§ **SHORT PROBLEM**
Reproduce each of the lines below word for word, leaving nothing out and changing nothing.

§ **EXCERPTED RECORDS**
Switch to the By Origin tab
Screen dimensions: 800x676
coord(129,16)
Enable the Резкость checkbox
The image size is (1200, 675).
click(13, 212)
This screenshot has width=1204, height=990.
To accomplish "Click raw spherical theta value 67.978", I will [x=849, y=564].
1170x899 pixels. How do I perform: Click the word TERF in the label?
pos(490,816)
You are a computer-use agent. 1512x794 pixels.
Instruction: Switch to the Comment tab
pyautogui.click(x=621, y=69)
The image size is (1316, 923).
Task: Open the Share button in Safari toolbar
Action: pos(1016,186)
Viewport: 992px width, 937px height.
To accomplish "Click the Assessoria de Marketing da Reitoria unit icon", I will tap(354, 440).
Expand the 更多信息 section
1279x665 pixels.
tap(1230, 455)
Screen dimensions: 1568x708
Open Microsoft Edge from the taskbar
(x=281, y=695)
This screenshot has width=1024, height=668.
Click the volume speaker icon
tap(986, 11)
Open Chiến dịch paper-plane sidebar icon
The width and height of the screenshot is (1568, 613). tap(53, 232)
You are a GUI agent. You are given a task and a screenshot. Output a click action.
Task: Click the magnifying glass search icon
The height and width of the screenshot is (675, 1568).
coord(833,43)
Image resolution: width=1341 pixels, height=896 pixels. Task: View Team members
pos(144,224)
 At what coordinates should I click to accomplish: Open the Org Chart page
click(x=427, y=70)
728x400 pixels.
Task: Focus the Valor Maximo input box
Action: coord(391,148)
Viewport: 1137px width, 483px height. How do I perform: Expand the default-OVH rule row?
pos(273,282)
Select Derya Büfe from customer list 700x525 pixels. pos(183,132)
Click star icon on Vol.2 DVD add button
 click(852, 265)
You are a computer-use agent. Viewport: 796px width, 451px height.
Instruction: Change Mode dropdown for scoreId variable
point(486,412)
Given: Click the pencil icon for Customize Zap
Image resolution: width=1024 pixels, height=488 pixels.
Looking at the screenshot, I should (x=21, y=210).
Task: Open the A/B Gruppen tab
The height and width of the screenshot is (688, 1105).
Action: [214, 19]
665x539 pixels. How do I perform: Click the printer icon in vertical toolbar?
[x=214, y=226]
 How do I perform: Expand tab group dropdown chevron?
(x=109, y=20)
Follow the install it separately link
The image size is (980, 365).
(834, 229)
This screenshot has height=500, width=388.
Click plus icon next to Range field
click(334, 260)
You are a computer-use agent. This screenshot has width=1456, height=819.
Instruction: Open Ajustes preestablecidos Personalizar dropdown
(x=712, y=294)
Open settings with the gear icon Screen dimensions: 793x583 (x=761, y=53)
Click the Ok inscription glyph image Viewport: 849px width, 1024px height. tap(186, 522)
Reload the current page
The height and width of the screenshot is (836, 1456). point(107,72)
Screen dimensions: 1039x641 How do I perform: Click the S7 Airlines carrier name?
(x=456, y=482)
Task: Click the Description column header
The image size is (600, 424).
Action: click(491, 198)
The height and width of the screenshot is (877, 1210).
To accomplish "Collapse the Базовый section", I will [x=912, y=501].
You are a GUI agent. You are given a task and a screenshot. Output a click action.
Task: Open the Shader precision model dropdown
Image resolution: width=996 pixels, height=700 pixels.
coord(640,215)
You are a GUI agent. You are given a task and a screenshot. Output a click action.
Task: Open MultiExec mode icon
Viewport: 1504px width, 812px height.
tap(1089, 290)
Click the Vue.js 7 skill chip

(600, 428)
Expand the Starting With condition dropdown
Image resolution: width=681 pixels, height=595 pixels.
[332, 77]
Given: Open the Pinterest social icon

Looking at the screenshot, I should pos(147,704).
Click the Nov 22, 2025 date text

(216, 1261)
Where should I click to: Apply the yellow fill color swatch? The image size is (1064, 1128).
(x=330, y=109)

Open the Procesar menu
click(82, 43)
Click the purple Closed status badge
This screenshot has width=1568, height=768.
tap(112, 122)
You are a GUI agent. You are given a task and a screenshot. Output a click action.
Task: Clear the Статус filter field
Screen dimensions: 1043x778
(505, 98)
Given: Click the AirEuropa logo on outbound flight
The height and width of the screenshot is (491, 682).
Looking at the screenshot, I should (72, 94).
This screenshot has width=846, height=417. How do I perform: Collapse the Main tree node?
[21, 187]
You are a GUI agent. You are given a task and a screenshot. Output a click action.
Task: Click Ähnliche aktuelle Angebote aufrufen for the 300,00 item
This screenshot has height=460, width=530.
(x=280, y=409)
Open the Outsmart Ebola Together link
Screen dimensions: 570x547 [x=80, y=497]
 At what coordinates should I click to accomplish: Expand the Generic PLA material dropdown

§ **THE OUTPUT**
Switch to the By Origin tab
Screen dimensions: 800x676
coord(129,16)
Enable the Резкость checkbox
The image size is (1200, 675).
click(13, 212)
This screenshot has width=1204, height=990.
To accomplish "Click raw spherical theta value 67.978", I will [x=849, y=564].
1170x899 pixels. How do I perform: Click the word TERF in the label?
pos(490,816)
You are a computer-use agent. 1512x794 pixels.
Instruction: Switch to the Comment tab
pyautogui.click(x=621, y=69)
The image size is (1316, 923).
Task: Open the Share button in Safari toolbar
Action: pos(1016,186)
Viewport: 992px width, 937px height.
To accomplish "Click the Assessoria de Marketing da Reitoria unit icon", I will tap(354, 440).
Expand the 更多信息 section
1279x665 pixels.
tap(1230, 455)
Screen dimensions: 1568x708
Open Microsoft Edge from the taskbar
(x=281, y=695)
This screenshot has width=1024, height=668.
Click the volume speaker icon
tap(986, 11)
Open Chiến dịch paper-plane sidebar icon
The width and height of the screenshot is (1568, 613). tap(53, 232)
You are a GUI agent. You are given a task and a screenshot. Output a click action.
Task: Click the magnifying glass search icon
The height and width of the screenshot is (675, 1568).
coord(833,43)
Image resolution: width=1341 pixels, height=896 pixels. Task: View Team members
pos(144,224)
 At what coordinates should I click to accomplish: Open the Org Chart page
click(x=427, y=70)
728x400 pixels.
Task: Focus the Valor Maximo input box
Action: coord(391,148)
Viewport: 1137px width, 483px height. How do I perform: Expand the default-OVH rule row?
pos(273,282)
Select Derya Büfe from customer list 700x525 pixels. pos(183,132)
Click star icon on Vol.2 DVD add button
 click(852, 265)
You are a computer-use agent. Viewport: 796px width, 451px height.
Instruction: Change Mode dropdown for scoreId variable
point(486,412)
Given: Click the pencil icon for Customize Zap
Image resolution: width=1024 pixels, height=488 pixels.
Looking at the screenshot, I should (x=21, y=210).
Task: Open the A/B Gruppen tab
The height and width of the screenshot is (688, 1105).
Action: [214, 19]
665x539 pixels. How do I perform: Click the printer icon in vertical toolbar?
[x=214, y=226]
 How do I perform: Expand tab group dropdown chevron?
(x=109, y=20)
Follow the install it separately link
The image size is (980, 365).
(834, 229)
This screenshot has height=500, width=388.
Click plus icon next to Range field
click(334, 260)
You are a computer-use agent. This screenshot has width=1456, height=819.
Instruction: Open Ajustes preestablecidos Personalizar dropdown
(x=712, y=294)
Open settings with the gear icon Screen dimensions: 793x583 (x=761, y=53)
Click the Ok inscription glyph image Viewport: 849px width, 1024px height. tap(186, 522)
Reload the current page
The height and width of the screenshot is (836, 1456). point(107,72)
Screen dimensions: 1039x641 How do I perform: Click the S7 Airlines carrier name?
(x=456, y=482)
Task: Click the Description column header
The image size is (600, 424).
Action: click(491, 198)
The height and width of the screenshot is (877, 1210).
To accomplish "Collapse the Базовый section", I will [x=912, y=501].
You are a GUI agent. You are given a task and a screenshot. Output a click action.
Task: Open the Shader precision model dropdown
Image resolution: width=996 pixels, height=700 pixels.
coord(640,215)
You are a GUI agent. You are given a task and a screenshot. Output a click action.
Task: Open MultiExec mode icon
Viewport: 1504px width, 812px height.
tap(1089, 290)
Click the Vue.js 7 skill chip

(600, 428)
Expand the Starting With condition dropdown
Image resolution: width=681 pixels, height=595 pixels.
[332, 77]
Given: Open the Pinterest social icon

Looking at the screenshot, I should pos(147,704).
Click the Nov 22, 2025 date text

(216, 1261)
Where should I click to: Apply the yellow fill color swatch? The image size is (1064, 1128).
(x=330, y=109)

Open the Procesar menu
click(82, 43)
Click the purple Closed status badge
This screenshot has width=1568, height=768.
tap(112, 122)
You are a GUI agent. You are given a task and a screenshot. Output a click action.
Task: Clear the Статус filter field
Screen dimensions: 1043x778
(505, 98)
Given: Click the AirEuropa logo on outbound flight
The height and width of the screenshot is (491, 682).
Looking at the screenshot, I should (72, 94).
This screenshot has width=846, height=417. How do I perform: Collapse the Main tree node?
[21, 187]
You are a GUI agent. You are given a task and a screenshot. Output a click action.
Task: Click Ähnliche aktuelle Angebote aufrufen for the 300,00 item
This screenshot has height=460, width=530.
(x=280, y=409)
Open the Outsmart Ebola Together link
Screen dimensions: 570x547 [x=80, y=497]
 At what coordinates should I click to accomplish: Expand the Generic PLA material dropdown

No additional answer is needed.